Donald Trump’s Trade War Causes Global Economic Turmoil

Exactly a week has passed since Donald Trump ignited a new trade war against the world. On April 2, he declared an alleged “Economic Liberation Day” for the U.S., imposing a 10% tariff on all imports and 11-50% tariffs on 57 countries without consultation or prior planning of consequences.

The result: plummeting stock markets, collapsed supply chains, and a global economy in turmoil. China retaliated strongly, with Canada and the EU preparing countermeasures against the U.S. Trump celebrates inflated tax revenues that haven’t materialized and boasts of jobs that don’t exist. The reality is rising inflation, higher living costs, and a looming global recession.

In this conflict, there are no winners—only victims. In response to China’s latest retaliatory package, Trump escalated further by imposing tariffs up to 104% on Chinese products like steel, batteries, machinery, and electric vehicles. The goal is clear: weaken the U.S.’s main economic and military competitor, halt technological advancements, and bolster his election narrative.

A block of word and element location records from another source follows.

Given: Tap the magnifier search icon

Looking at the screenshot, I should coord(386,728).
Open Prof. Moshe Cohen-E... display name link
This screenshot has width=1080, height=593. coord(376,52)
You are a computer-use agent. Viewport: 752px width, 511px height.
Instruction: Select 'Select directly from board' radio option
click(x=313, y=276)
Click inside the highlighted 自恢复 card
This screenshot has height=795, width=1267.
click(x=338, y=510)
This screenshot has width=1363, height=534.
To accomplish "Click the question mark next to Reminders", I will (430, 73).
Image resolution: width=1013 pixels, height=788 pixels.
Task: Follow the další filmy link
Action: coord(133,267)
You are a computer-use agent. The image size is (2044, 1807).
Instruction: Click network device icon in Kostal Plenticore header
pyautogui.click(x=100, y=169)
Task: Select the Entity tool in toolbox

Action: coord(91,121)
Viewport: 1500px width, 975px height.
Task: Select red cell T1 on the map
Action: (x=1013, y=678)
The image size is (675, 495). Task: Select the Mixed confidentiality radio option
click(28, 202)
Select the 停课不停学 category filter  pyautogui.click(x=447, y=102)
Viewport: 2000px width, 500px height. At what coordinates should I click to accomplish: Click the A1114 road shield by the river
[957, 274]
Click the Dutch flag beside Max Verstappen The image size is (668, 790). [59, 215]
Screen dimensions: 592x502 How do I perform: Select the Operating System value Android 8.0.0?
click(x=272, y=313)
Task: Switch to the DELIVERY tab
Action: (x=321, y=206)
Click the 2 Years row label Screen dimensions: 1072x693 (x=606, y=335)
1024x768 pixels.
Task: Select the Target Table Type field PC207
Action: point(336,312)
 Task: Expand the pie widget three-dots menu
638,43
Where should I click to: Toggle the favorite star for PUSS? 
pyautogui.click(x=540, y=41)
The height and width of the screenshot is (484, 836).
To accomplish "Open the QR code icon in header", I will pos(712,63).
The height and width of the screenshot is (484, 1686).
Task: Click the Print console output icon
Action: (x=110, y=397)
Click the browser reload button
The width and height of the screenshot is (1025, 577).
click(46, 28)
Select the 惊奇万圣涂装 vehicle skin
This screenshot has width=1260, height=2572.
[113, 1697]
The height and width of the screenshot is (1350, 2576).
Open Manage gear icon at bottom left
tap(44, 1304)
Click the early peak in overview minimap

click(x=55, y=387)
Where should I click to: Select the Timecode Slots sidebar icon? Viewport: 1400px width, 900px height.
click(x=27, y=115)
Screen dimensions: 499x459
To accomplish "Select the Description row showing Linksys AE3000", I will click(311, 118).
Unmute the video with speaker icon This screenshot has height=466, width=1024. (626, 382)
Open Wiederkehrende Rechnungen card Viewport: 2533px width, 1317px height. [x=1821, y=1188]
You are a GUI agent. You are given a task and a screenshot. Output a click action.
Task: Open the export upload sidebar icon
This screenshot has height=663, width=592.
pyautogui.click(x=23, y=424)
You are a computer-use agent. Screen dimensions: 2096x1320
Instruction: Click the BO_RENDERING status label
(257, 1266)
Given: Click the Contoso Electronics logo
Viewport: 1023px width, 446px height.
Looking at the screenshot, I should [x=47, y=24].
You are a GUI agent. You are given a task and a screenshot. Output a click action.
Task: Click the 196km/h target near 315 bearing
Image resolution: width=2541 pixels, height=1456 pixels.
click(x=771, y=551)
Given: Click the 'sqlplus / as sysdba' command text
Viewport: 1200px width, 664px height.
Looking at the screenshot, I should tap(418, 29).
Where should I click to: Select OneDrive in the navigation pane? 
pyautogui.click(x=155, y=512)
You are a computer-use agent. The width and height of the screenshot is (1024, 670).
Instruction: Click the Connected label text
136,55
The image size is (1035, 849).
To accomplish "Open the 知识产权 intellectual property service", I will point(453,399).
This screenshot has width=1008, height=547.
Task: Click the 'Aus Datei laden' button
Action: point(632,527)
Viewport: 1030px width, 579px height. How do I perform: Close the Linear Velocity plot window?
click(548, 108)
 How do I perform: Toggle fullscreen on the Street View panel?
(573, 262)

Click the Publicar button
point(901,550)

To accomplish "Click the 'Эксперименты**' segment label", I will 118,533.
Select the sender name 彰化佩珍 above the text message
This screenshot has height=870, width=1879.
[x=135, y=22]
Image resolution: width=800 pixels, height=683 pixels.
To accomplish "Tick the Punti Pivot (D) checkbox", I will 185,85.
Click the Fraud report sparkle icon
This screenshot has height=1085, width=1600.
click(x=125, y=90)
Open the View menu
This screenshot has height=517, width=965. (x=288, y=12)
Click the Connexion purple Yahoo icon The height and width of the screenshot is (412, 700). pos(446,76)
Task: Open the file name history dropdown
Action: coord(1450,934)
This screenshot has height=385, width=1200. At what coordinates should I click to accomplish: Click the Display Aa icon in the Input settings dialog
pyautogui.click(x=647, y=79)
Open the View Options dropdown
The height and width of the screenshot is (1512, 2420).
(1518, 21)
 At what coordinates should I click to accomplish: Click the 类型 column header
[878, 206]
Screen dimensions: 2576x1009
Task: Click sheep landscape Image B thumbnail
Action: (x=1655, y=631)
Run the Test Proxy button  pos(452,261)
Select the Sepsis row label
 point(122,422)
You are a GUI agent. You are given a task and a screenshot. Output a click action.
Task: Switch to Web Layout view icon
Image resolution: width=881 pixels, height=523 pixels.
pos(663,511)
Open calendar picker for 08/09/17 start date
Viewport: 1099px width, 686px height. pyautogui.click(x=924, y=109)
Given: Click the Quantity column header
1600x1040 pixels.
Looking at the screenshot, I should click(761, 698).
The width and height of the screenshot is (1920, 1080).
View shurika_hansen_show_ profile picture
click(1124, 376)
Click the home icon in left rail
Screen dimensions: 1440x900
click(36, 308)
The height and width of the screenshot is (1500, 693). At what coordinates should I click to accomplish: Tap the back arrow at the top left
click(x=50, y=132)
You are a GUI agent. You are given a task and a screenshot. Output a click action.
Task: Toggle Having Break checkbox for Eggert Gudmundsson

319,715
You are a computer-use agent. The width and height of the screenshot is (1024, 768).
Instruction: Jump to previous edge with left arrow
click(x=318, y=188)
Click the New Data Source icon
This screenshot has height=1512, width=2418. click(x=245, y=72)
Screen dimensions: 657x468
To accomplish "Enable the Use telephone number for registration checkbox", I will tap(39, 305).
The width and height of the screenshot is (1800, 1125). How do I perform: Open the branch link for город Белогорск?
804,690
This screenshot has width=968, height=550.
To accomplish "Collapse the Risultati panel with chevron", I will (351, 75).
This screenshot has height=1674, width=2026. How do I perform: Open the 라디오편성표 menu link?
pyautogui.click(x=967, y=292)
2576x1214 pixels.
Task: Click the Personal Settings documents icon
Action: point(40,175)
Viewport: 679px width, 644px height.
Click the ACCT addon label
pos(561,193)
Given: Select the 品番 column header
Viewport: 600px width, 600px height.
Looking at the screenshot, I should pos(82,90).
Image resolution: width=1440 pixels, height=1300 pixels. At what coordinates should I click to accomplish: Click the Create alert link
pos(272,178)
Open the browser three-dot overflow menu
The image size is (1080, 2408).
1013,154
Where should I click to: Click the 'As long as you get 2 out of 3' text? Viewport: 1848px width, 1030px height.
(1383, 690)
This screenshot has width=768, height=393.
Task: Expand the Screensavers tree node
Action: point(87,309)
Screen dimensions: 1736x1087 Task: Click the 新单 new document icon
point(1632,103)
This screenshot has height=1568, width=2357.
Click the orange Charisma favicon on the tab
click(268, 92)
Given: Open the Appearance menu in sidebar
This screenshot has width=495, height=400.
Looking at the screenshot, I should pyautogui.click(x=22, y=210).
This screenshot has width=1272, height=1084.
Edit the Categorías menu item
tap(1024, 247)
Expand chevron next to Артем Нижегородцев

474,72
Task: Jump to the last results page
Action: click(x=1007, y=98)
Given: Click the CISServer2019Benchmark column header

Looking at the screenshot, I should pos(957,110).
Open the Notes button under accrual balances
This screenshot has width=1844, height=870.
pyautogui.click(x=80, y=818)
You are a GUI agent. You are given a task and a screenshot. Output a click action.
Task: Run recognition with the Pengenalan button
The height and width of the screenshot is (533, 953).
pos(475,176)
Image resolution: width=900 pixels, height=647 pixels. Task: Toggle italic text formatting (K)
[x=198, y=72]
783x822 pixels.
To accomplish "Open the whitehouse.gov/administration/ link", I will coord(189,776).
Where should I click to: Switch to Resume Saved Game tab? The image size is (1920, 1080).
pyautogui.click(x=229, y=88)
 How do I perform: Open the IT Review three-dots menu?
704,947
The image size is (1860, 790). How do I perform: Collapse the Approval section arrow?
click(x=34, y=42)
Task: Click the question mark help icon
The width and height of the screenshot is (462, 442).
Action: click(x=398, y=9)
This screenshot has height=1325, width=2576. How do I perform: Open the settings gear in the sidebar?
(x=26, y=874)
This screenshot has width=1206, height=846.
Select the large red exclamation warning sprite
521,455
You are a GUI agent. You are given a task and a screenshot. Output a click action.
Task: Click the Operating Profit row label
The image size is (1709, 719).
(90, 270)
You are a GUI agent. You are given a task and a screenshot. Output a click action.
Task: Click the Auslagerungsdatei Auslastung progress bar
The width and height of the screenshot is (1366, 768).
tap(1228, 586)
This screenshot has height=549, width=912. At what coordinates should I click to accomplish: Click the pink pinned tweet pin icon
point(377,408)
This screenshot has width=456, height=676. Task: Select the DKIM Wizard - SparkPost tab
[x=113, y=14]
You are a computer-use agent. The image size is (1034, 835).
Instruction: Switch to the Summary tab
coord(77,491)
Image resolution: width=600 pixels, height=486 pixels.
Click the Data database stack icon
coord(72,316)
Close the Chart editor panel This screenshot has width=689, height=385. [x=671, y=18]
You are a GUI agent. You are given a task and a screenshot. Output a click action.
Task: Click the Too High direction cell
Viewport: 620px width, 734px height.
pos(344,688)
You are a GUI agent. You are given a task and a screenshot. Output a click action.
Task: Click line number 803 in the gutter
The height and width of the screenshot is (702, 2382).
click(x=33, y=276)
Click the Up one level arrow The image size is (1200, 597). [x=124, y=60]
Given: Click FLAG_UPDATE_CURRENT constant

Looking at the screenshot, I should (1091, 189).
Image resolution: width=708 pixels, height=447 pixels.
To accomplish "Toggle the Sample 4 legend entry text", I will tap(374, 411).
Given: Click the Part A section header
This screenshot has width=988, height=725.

Mexico, fortunately, was excluded from the tariff package announced last week. The T-MEC exemption protects 80-85% of its U.S. exports. President Claudia Sheinbaum chose caution: increased domestic production, no retaliation.

  • However, the 25% tariff on aluminum, steel, and non-T-MEC products remains in effect, leading to peso depreciation, higher import costs, and financial uncertainty. Since the tariffs were announced until yesterday, the IPC price index of the Mexican Stock Exchange has fallen by 6.52%.
  • Unprotected sectors already face growing obstacles. Exporting companies are restructuring operations, adjusting supply chains, and accelerating T-MEC certification processes. However, flexibility is limited. Over two million jobs depend on a trade that remains subject to Trump’s whims.

Uncertainty freezes investments, increases input costs, and disrupts strategic decisions. A single tweet can alter everything. No serious country can plan its future under such constant threat.

Trump doesn’t lead; he imposes. He doesn’t negotiate; he punishes. Believing unilateral strength can replace multilateral agreements, his administration contradicts itself, improvises foreign policy, and the world holds its breath, aware that global stability hangs by a single man’s whim.

Mexico has managed to avoid initial impact. But it remains within Trump’s crosshairs. The final shot could come at any moment.